Dive Brief:
- It's not good news for rare disease company Acceleron Pharma – topline results from the DART Phase 2 study showed that the combination of dalantercept and axitinib failed to meet the primary endpoint in patients with advanced renal cell carcinoma (RCC), and as a result the drug's development has been dropped.
- Patients with advanced RCC treated with both dalantercept and axitinib showed progression-free survival (PFS) of 6.8 months, compared with 5.6 months for placebo plus axitinib, and dalantercept did not decrease the rate of disease progression or death.
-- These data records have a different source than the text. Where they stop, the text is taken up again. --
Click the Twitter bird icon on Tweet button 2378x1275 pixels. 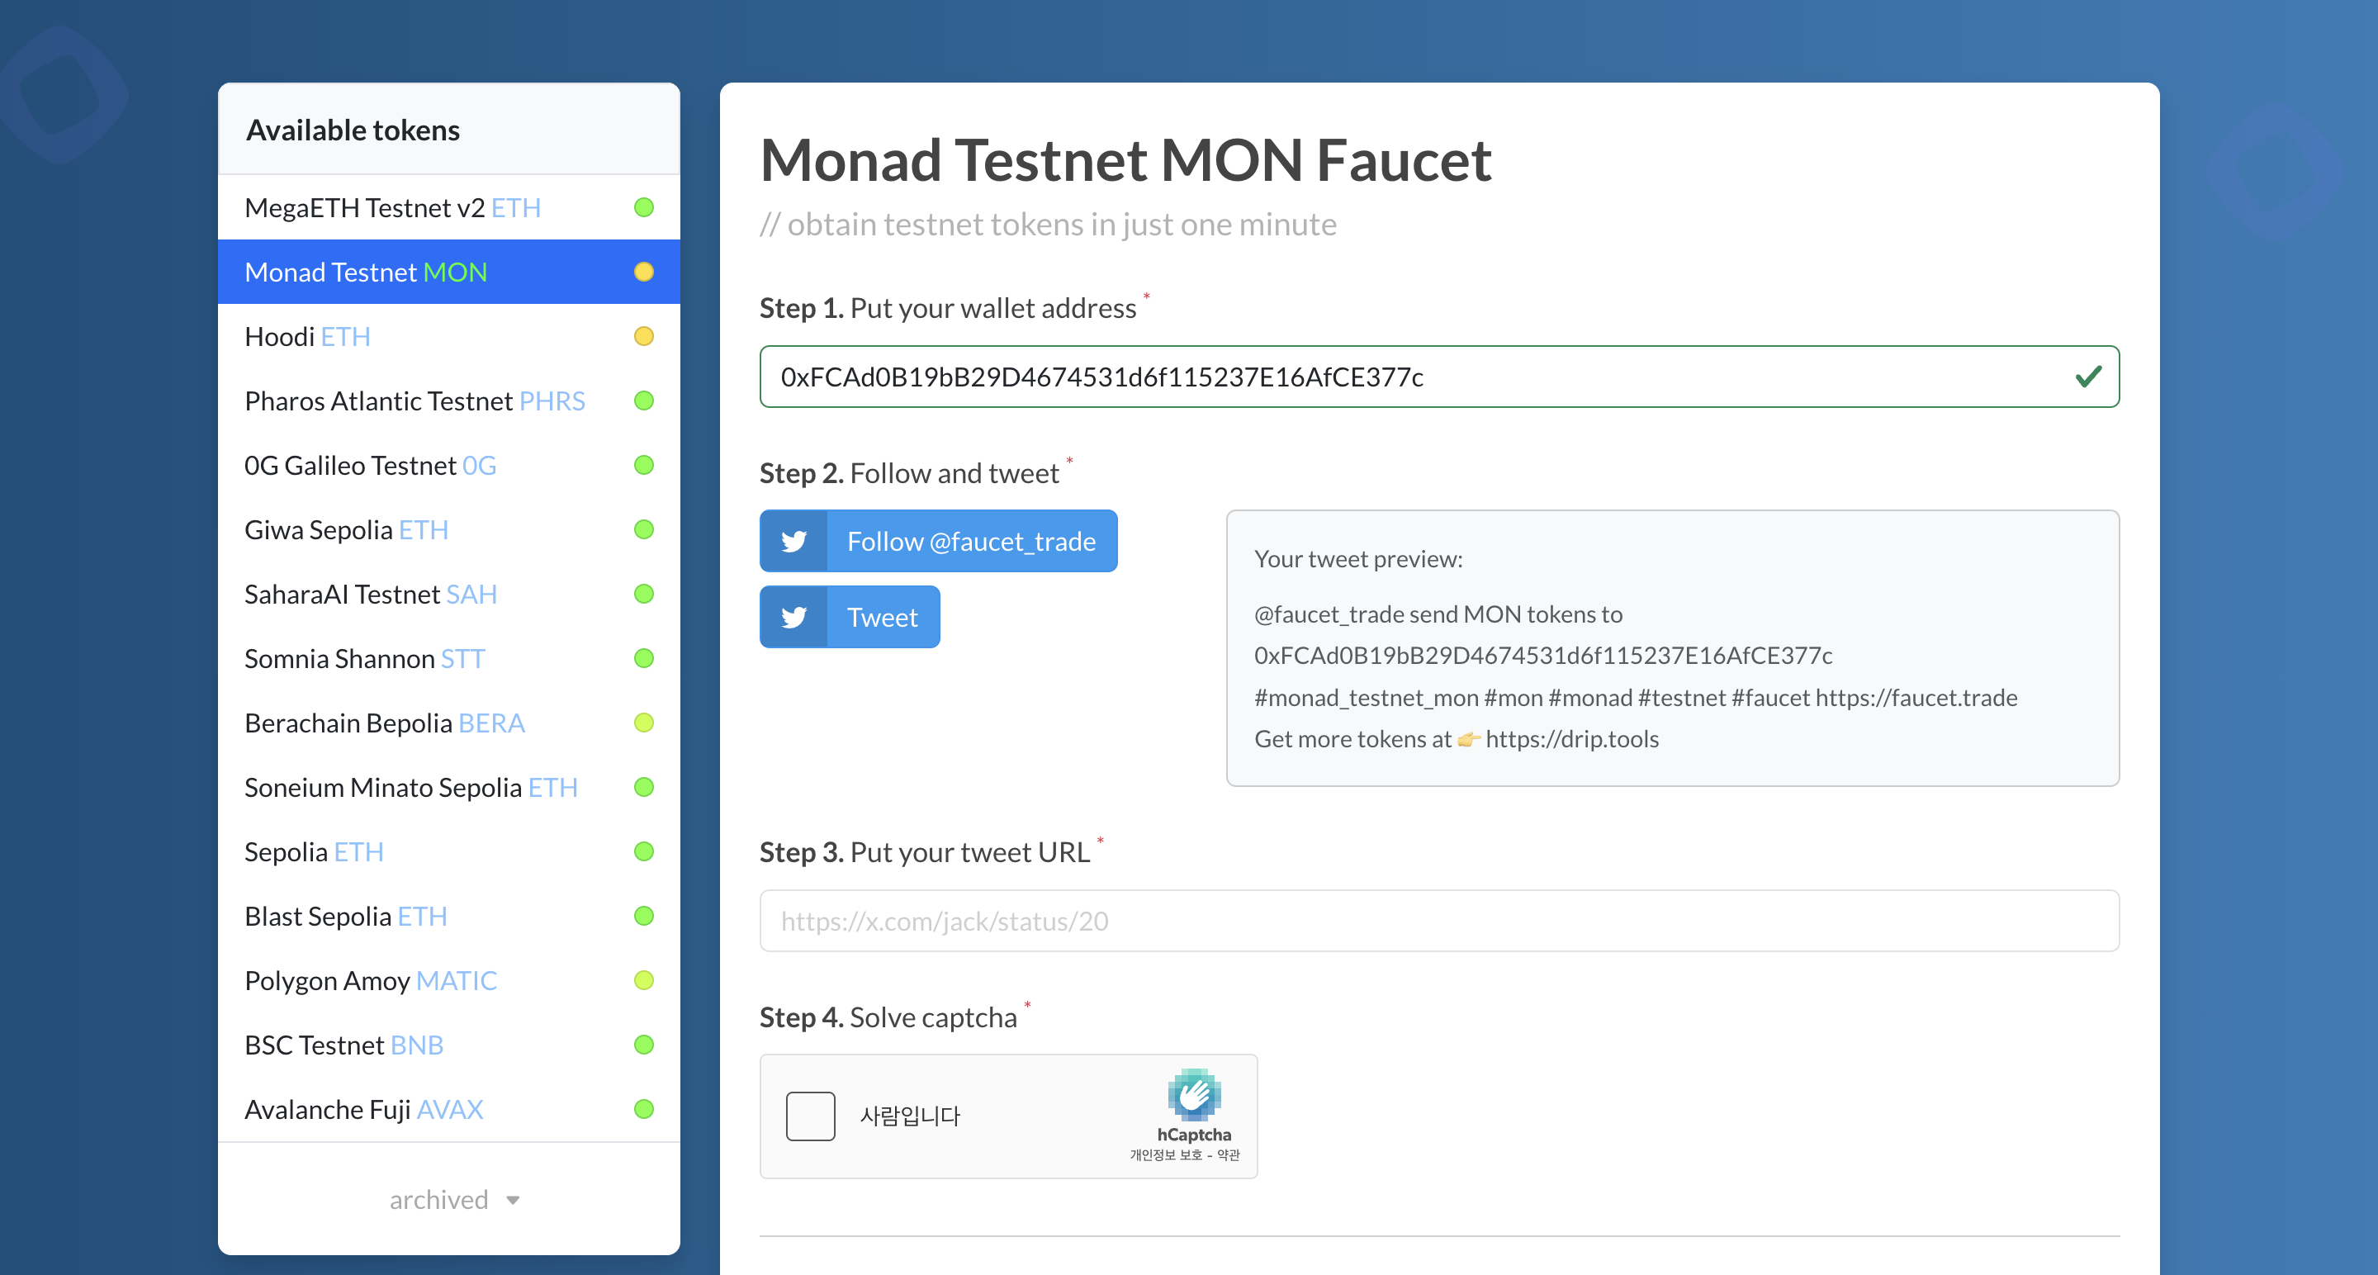(794, 617)
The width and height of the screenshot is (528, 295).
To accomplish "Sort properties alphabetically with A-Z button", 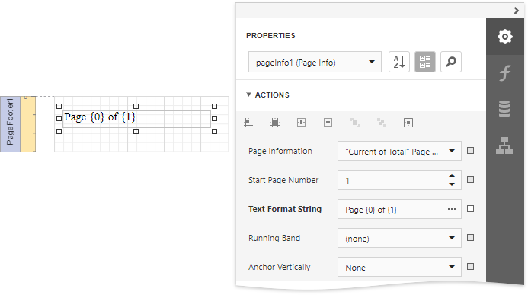I will [x=399, y=62].
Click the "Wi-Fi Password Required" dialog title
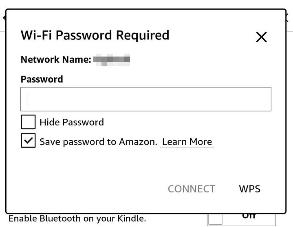Screen dimensions: 293x227 coord(95,35)
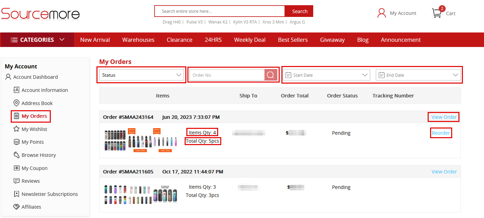Click the Reorder link on the first order
Image resolution: width=484 pixels, height=218 pixels.
click(441, 133)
- The results weren't particularly positive for the secondary endpoints either. The PFS for previously treated patients given the drug was 8.1 months compared with 7.0 months for the placebo arm and the objective response rate was actually lower for the active arm (19%) than the placebo arm (25%).
Dive Insight:
Dalantercept inhibits angiogenesis by blocking the interaction between the BMP9 protein and the activin receptor-like kinase 1 (ALK1), and Acceleron hoped that it would have potential in combination with angiogenesis inhibitors based on the VEGF target by bringing together two different modes of action.
"We designed a robust Phase 2 study to evaluate the efficacy of dalantercept in combination with anti-VEGF therapy in advanced renal cell carcinoma patients whose disease has progressed on prior anti-VEGF therapy. We are disappointed by the results given the need for new agents that improve outcomes for patients with advanced RCC," said Habib Dable, president and CEO of Acceleron. "Based on the lack of efficacy, we are discontinuing the development of dalantercept."
This doesn't seem to be worrying investors, though; after a brief wobble where its share price dropped by just 4%, it climbed back up $29.64 by close of market yesterday. Acceleron will now focus its hopes on its lead drug, the TGF-beta inhibitor luspatercept. This is being developed with Celgene, under the terms of a 2011 agreement covering hematologic diseases.
Luspatercept is in Phase 3 in myelodysplastic syndromes and beta-thalassemia, with a Phase 2 trial planned in myelofibrosis. Earlier this month, Acceleron and Celgene announced that they had reached target enrollment in the two Phase 3 studies, with topline results expected for both in mid-2018.